▶ _Twoje zadanie_:
Podaj, w ilu wierszach poniższego listingu występuje słowo „experts”. Odpowiedz samą liczbą.

▶ _Podane dane_:
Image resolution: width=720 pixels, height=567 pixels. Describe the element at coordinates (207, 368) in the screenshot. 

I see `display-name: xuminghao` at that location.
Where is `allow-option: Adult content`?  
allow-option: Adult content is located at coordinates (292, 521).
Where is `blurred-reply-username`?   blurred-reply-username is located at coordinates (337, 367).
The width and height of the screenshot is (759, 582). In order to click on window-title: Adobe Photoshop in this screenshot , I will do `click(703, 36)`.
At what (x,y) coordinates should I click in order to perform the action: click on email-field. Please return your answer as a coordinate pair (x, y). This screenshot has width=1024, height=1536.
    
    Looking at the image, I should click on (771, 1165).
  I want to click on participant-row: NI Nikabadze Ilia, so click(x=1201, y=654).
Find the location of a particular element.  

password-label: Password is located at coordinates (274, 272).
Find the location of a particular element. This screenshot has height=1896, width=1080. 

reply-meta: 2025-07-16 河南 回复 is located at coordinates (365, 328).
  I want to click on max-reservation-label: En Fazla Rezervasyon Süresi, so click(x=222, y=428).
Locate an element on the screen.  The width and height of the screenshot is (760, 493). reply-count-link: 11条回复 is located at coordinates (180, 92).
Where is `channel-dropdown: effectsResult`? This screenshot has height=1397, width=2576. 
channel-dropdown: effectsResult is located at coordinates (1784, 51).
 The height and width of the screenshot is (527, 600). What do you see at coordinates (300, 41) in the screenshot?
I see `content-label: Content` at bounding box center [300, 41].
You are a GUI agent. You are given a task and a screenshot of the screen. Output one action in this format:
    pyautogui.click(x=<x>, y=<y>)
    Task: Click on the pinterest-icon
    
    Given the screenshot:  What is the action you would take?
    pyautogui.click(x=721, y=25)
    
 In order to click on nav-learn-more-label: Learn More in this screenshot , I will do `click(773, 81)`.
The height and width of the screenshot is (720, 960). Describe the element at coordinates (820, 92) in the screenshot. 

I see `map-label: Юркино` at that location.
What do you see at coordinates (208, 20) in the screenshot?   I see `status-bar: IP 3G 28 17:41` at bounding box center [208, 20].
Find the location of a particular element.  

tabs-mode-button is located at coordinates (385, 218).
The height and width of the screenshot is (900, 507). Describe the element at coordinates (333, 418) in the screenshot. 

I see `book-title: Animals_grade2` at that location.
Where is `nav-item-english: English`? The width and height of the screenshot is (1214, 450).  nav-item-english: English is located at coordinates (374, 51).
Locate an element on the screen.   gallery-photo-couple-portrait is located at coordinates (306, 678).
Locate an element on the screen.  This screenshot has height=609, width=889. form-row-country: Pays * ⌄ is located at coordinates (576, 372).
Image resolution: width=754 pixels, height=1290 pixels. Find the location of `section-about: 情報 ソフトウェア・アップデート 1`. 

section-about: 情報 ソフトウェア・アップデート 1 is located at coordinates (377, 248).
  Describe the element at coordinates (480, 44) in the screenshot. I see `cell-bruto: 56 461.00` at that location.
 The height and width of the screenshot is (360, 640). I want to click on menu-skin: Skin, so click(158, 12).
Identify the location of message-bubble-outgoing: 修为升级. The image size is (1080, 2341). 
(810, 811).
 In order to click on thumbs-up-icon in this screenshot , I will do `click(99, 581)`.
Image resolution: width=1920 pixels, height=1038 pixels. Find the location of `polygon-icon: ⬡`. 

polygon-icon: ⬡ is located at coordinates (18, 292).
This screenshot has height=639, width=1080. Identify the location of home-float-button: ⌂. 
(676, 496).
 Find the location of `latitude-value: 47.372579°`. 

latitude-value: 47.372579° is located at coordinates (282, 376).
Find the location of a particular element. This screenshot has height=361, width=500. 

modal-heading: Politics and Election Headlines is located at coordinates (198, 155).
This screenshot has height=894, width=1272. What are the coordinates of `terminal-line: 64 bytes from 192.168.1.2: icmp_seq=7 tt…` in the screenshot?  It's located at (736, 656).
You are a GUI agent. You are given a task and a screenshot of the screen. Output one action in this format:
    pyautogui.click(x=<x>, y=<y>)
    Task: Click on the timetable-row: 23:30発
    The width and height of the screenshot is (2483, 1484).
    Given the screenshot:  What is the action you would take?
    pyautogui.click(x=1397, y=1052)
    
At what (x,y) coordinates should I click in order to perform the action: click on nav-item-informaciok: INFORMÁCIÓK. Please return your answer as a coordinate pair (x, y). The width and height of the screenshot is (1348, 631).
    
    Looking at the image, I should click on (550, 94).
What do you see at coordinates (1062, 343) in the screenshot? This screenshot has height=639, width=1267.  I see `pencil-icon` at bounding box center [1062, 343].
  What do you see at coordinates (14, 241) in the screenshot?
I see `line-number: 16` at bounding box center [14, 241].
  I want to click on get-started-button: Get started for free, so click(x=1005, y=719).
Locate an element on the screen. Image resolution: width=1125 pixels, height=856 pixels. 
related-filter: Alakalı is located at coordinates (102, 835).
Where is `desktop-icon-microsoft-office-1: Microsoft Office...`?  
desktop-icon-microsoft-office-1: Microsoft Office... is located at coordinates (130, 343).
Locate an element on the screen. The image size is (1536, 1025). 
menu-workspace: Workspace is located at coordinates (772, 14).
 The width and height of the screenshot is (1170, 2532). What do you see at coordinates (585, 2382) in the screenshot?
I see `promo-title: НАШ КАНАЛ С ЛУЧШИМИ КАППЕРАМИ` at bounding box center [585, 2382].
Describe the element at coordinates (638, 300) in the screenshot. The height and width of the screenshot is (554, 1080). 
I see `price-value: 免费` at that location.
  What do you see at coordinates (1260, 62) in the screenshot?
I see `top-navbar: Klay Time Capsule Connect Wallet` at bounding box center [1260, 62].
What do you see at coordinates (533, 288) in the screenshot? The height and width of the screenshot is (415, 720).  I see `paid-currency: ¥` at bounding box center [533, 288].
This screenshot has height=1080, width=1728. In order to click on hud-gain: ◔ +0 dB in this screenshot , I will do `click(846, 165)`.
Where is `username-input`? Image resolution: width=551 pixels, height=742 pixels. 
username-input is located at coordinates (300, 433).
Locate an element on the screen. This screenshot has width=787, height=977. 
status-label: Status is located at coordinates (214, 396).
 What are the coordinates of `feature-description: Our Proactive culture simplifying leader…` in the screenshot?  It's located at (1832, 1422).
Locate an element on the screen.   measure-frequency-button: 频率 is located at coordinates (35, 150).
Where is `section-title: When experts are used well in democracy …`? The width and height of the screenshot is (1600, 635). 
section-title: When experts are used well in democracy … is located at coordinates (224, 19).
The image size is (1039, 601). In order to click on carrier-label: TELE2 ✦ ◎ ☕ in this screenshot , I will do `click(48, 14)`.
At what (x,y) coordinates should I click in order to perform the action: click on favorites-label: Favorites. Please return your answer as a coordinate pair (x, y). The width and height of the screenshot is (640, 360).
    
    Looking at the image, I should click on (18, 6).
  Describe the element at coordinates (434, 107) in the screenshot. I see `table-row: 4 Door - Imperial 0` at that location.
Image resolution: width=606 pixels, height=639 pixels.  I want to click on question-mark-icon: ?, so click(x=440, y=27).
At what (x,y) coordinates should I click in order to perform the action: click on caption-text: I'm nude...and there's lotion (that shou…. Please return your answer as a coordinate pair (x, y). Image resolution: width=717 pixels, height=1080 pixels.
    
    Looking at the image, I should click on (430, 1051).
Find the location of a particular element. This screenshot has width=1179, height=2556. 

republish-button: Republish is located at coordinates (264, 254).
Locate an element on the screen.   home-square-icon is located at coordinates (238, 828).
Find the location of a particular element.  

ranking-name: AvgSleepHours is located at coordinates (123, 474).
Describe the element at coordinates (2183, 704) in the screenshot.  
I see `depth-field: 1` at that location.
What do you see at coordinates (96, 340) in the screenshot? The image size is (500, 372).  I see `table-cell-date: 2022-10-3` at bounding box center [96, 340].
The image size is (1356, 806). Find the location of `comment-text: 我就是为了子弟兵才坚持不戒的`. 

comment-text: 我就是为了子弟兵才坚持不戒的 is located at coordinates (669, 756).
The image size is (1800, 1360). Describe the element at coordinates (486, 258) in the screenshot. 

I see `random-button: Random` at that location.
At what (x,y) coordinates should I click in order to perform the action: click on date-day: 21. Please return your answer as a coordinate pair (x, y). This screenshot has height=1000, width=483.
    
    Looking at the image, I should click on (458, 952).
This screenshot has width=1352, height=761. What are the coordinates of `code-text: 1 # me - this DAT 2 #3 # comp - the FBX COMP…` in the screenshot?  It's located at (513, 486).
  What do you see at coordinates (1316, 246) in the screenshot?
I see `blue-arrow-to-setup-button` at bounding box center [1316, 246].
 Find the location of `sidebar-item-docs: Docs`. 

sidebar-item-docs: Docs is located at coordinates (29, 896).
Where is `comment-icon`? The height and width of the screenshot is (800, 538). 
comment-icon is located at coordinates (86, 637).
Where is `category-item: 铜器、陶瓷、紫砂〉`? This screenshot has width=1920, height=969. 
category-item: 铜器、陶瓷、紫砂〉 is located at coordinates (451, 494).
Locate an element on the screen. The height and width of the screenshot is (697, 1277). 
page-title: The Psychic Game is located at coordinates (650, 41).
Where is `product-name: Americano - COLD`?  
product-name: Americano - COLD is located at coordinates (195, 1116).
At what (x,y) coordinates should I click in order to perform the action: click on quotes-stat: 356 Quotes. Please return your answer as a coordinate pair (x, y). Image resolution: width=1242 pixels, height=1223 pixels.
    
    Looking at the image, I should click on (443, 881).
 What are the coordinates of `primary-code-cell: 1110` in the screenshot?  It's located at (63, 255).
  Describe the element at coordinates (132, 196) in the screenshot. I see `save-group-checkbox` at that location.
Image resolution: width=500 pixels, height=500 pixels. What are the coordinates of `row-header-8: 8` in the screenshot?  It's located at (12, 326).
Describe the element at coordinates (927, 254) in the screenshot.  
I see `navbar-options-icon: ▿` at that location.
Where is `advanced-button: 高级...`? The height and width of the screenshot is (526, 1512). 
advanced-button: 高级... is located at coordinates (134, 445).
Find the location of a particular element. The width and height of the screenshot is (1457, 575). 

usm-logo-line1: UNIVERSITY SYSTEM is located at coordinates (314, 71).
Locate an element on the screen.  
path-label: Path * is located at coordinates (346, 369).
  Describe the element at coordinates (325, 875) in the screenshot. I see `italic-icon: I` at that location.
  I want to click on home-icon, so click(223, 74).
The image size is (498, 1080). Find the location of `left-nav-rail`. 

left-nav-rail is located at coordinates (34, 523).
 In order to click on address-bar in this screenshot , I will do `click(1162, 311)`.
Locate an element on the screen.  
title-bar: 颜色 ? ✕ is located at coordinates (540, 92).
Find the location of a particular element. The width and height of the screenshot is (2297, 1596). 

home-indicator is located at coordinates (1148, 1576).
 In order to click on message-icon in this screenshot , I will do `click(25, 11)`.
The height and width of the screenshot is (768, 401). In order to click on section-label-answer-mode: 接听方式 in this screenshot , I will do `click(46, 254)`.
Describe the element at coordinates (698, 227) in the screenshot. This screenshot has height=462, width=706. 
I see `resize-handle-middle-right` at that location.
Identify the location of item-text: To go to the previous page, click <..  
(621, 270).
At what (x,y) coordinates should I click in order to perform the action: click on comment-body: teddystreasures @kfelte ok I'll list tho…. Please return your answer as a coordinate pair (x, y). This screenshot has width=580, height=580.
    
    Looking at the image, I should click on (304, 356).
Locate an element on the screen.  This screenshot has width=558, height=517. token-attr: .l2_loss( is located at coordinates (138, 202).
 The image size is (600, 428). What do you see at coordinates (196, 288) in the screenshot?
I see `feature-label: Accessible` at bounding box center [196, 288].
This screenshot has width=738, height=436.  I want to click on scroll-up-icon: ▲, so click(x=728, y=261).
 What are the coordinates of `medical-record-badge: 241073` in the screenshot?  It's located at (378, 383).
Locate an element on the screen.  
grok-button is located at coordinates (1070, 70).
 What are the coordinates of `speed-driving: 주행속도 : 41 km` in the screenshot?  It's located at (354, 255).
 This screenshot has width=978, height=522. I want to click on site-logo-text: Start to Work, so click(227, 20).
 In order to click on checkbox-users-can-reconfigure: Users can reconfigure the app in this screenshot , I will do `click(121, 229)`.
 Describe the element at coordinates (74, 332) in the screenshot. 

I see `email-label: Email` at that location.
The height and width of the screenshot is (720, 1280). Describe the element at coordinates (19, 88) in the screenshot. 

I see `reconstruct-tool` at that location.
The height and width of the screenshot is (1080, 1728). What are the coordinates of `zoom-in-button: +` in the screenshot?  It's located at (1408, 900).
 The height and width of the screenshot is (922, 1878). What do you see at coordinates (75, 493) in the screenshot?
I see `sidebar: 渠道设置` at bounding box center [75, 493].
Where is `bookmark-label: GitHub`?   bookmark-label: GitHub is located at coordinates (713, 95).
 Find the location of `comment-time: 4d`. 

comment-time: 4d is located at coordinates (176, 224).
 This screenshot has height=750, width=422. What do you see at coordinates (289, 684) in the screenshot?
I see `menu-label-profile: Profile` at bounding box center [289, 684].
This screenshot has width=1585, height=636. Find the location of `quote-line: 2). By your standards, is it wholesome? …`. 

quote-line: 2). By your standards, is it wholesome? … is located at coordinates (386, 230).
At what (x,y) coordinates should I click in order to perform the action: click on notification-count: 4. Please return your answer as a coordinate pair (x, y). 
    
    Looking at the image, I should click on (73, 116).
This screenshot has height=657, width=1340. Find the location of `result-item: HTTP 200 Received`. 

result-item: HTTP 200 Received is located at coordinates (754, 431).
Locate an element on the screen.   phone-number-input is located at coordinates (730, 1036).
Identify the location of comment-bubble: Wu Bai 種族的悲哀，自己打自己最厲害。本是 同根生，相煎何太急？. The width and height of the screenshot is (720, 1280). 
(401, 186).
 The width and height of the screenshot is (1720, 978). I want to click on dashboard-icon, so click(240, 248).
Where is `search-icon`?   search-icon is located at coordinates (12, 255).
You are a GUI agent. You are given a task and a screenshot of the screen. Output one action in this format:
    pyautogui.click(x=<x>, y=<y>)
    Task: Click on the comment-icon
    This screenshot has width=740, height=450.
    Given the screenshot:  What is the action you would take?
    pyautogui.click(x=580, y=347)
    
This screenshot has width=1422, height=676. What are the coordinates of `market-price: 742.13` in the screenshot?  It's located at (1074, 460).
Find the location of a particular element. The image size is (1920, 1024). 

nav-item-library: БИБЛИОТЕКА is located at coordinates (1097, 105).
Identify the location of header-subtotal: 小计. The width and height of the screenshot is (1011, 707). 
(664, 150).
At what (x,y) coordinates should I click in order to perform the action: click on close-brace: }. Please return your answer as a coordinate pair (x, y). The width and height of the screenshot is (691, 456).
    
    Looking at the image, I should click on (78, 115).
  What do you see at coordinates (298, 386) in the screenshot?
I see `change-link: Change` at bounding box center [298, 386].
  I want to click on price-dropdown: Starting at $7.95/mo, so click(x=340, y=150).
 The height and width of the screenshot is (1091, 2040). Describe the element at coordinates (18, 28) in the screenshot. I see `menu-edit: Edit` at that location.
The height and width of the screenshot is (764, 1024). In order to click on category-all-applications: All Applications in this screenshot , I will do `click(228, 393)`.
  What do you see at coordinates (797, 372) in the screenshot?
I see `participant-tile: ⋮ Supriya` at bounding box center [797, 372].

▶ _Odpowiedź pisemna_:
2